Reverse-engineering a model's computation — reading what it does, not just what it says
Day 36 of 60
Week 7 left you with an uncomfortable conclusion: if a model can fake alignment — behave well while observed and defect when it isn't — then black-box testing can never fully clear it. You can run a thousand evals and still not know whether the model is safe or just knows it's being tested. That is the wall behavioral safety hits. Mechanistic interpretability is the field's most ambitious attempt to climb over it: instead of judging the model by its outputs, you reverse-engineer the computation inside and read what it's actually doing.
Interpretability treats a trained network not as a black box but as a program written in weights — one nobody wrote on purpose and nobody has read. The goal is to decompile it: identify the internal features and circuits the model uses, so that "is it deceptive?" becomes a question you can answer by inspection, not just by hoping the test caught it. It is the closest thing the field has to a lie detector for models.
The honest framing matters from the first sentence: this is a research program, not a finished tool. By the end of the week you'll be able to explain both what interpretability can already do and exactly where it still falls short — and that pairing is what makes you credible instead of breathless.

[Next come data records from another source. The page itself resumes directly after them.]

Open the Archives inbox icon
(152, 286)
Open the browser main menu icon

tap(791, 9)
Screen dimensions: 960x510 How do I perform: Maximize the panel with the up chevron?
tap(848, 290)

"Interpretability" is an overloaded word. Practitioners distinguish kinds, and mechanistic interp is a specific, demanding one.
Probe inputs and watch outputs: feature attributions, saliency maps, "the model said X because the prompt contained Y." Useful, but it never opens the box — it correlates inputs with outputs and can be fooled by a model that behaves differently when watched.
Ask what information is present in the model's internal activations — can a concept be read off a hidden layer? This is the level of linear probes (Day 38). It tells you a concept is encoded; it doesn't tell you the model uses it.
The ambitious one: identify the actual features (directions in activation space that mean something) and circuits (subgraphs of components that compute something) the model runs, and show how they combine to produce a behavior. This is reverse-engineering, not correlation — and it's what could, in principle, verify internals.
Black-box interp asks "what does it do?" Representational interp asks "what does it know?" Mechanistic interp asks "how does it actually compute this, step by step?" Only the third gives you something that could survive a model trying to deceive you.
The founding move of modern interpretability was to stop treating a transformer as an inscrutable matrix and instead trace specific circuits — small, identifiable pieces of computation. The landmark result is the induction head: a two-attention-head circuit that implements a simple but powerful rule — "I saw the pattern [A][B] earlier; now I'm seeing [A] again, so predict [B]." It's how models do basic in-context pattern completion, and it was found, named, and mechanistically explained — proof that the inside of a network is at least sometimes legible.
If a behavior is implemented by an identifiable circuit, you can in principle ask whether a deception behavior has one too — and watch for it firing. That is the whole bet: turn "we tested and it seemed fine" into "we looked inside and here's the mechanism." Today you only need the intuition that circuits exist and can be read; the rest of the week builds on it.
An enthusiast says "interpretability lets us understand models." An expert names the altitude: behavioral explanation correlates inputs with outputs and can be gamed; mechanistic interpretability reverse-engineers the actual circuit, which is the only kind of evidence that could survive a model trying to look safe. Knowing which kind of "understanding" you're claiming is the whole credibility gap.
Say this in an interview: "Mechanistic interpretability isn't feature attribution — it's reverse-engineering the circuits a model actually runs, like induction heads. I care about it specifically because if deceptive alignment is real, behavioral evals can't clear a model on their own, and reading internals is the only path to verification rather than hope."